EXERCISE INSTRUCTIONS
Go through the entries below and print each one exactly.

(Collected data entries)

======

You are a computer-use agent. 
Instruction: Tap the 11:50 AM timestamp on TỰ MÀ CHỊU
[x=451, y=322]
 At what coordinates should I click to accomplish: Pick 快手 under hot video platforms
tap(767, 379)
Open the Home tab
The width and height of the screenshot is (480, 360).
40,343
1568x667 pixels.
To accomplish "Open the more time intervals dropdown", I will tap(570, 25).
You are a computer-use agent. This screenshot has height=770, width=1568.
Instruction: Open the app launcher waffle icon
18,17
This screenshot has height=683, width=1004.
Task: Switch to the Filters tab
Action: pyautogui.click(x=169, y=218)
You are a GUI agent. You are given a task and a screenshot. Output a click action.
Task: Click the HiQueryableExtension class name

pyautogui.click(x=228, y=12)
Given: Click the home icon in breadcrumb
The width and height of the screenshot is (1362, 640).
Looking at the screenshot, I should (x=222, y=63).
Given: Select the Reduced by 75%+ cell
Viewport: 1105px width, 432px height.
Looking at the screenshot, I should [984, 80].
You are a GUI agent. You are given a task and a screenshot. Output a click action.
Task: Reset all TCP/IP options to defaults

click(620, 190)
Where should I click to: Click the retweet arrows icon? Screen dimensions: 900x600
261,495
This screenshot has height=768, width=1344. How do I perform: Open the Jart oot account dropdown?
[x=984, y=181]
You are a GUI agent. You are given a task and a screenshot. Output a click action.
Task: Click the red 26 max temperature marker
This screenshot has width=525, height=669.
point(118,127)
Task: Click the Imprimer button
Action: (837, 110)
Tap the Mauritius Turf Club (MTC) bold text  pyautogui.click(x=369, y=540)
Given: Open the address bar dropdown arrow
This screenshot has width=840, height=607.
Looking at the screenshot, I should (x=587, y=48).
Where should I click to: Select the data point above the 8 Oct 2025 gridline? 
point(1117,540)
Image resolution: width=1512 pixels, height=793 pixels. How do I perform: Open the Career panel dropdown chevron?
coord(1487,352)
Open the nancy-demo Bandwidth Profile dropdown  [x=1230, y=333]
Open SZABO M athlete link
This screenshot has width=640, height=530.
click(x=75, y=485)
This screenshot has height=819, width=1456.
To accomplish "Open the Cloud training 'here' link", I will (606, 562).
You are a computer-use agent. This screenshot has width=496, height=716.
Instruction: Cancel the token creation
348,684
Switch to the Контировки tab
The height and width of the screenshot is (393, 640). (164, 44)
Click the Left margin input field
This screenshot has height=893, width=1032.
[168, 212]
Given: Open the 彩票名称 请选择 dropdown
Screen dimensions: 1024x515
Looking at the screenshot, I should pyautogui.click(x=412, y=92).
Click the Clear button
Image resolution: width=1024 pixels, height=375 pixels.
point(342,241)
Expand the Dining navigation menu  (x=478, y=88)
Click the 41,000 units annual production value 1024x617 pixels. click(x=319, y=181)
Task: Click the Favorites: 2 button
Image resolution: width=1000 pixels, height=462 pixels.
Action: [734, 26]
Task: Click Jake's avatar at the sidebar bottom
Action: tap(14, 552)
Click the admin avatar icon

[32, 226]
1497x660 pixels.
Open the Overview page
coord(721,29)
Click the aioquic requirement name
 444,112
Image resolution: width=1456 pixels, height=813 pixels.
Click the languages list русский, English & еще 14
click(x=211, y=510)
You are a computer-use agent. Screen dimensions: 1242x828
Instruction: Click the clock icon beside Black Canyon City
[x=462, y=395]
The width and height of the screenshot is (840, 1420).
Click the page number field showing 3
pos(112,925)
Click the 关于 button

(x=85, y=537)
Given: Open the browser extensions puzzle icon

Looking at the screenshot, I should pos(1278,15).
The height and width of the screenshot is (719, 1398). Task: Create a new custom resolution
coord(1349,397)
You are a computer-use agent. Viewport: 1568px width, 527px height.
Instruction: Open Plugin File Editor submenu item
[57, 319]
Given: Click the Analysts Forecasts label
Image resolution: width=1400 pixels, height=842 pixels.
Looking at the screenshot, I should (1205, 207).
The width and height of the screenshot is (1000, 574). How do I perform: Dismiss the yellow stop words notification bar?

======

RESPONSE BOX
You are a computer-use agent. 
Instruction: Tap the 11:50 AM timestamp on TỰ MÀ CHỊU
[x=451, y=322]
 At what coordinates should I click to accomplish: Pick 快手 under hot video platforms
tap(767, 379)
Open the Home tab
The width and height of the screenshot is (480, 360).
40,343
1568x667 pixels.
To accomplish "Open the more time intervals dropdown", I will tap(570, 25).
You are a computer-use agent. This screenshot has height=770, width=1568.
Instruction: Open the app launcher waffle icon
18,17
This screenshot has height=683, width=1004.
Task: Switch to the Filters tab
Action: pyautogui.click(x=169, y=218)
You are a GUI agent. You are given a task and a screenshot. Output a click action.
Task: Click the HiQueryableExtension class name

pyautogui.click(x=228, y=12)
Given: Click the home icon in breadcrumb
The width and height of the screenshot is (1362, 640).
Looking at the screenshot, I should (x=222, y=63).
Given: Select the Reduced by 75%+ cell
Viewport: 1105px width, 432px height.
Looking at the screenshot, I should [984, 80].
You are a GUI agent. You are given a task and a screenshot. Output a click action.
Task: Reset all TCP/IP options to defaults

click(620, 190)
Where should I click to: Click the retweet arrows icon? Screen dimensions: 900x600
261,495
This screenshot has height=768, width=1344. How do I perform: Open the Jart oot account dropdown?
[x=984, y=181]
You are a GUI agent. You are given a task and a screenshot. Output a click action.
Task: Click the red 26 max temperature marker
This screenshot has width=525, height=669.
point(118,127)
Task: Click the Imprimer button
Action: (837, 110)
Tap the Mauritius Turf Club (MTC) bold text  pyautogui.click(x=369, y=540)
Given: Open the address bar dropdown arrow
This screenshot has width=840, height=607.
Looking at the screenshot, I should (x=587, y=48).
Where should I click to: Select the data point above the 8 Oct 2025 gridline? 
point(1117,540)
Image resolution: width=1512 pixels, height=793 pixels. How do I perform: Open the Career panel dropdown chevron?
coord(1487,352)
Open the nancy-demo Bandwidth Profile dropdown  [x=1230, y=333]
Open SZABO M athlete link
This screenshot has width=640, height=530.
click(x=75, y=485)
This screenshot has height=819, width=1456.
To accomplish "Open the Cloud training 'here' link", I will (606, 562).
You are a computer-use agent. This screenshot has width=496, height=716.
Instruction: Cancel the token creation
348,684
Switch to the Контировки tab
The height and width of the screenshot is (393, 640). (164, 44)
Click the Left margin input field
This screenshot has height=893, width=1032.
[168, 212]
Given: Open the 彩票名称 请选择 dropdown
Screen dimensions: 1024x515
Looking at the screenshot, I should pyautogui.click(x=412, y=92).
Click the Clear button
Image resolution: width=1024 pixels, height=375 pixels.
point(342,241)
Expand the Dining navigation menu  (x=478, y=88)
Click the 41,000 units annual production value 1024x617 pixels. click(x=319, y=181)
Task: Click the Favorites: 2 button
Image resolution: width=1000 pixels, height=462 pixels.
Action: [734, 26]
Task: Click Jake's avatar at the sidebar bottom
Action: tap(14, 552)
Click the admin avatar icon

[32, 226]
1497x660 pixels.
Open the Overview page
coord(721,29)
Click the aioquic requirement name
 444,112
Image resolution: width=1456 pixels, height=813 pixels.
Click the languages list русский, English & еще 14
click(x=211, y=510)
You are a computer-use agent. Screen dimensions: 1242x828
Instruction: Click the clock icon beside Black Canyon City
[x=462, y=395]
The width and height of the screenshot is (840, 1420).
Click the page number field showing 3
pos(112,925)
Click the 关于 button

(x=85, y=537)
Given: Open the browser extensions puzzle icon

Looking at the screenshot, I should pos(1278,15).
The height and width of the screenshot is (719, 1398). Task: Create a new custom resolution
coord(1349,397)
You are a computer-use agent. Viewport: 1568px width, 527px height.
Instruction: Open Plugin File Editor submenu item
[57, 319]
Given: Click the Analysts Forecasts label
Image resolution: width=1400 pixels, height=842 pixels.
Looking at the screenshot, I should (1205, 207).
The width and height of the screenshot is (1000, 574). How do I perform: Dismiss the yellow stop words notification bar?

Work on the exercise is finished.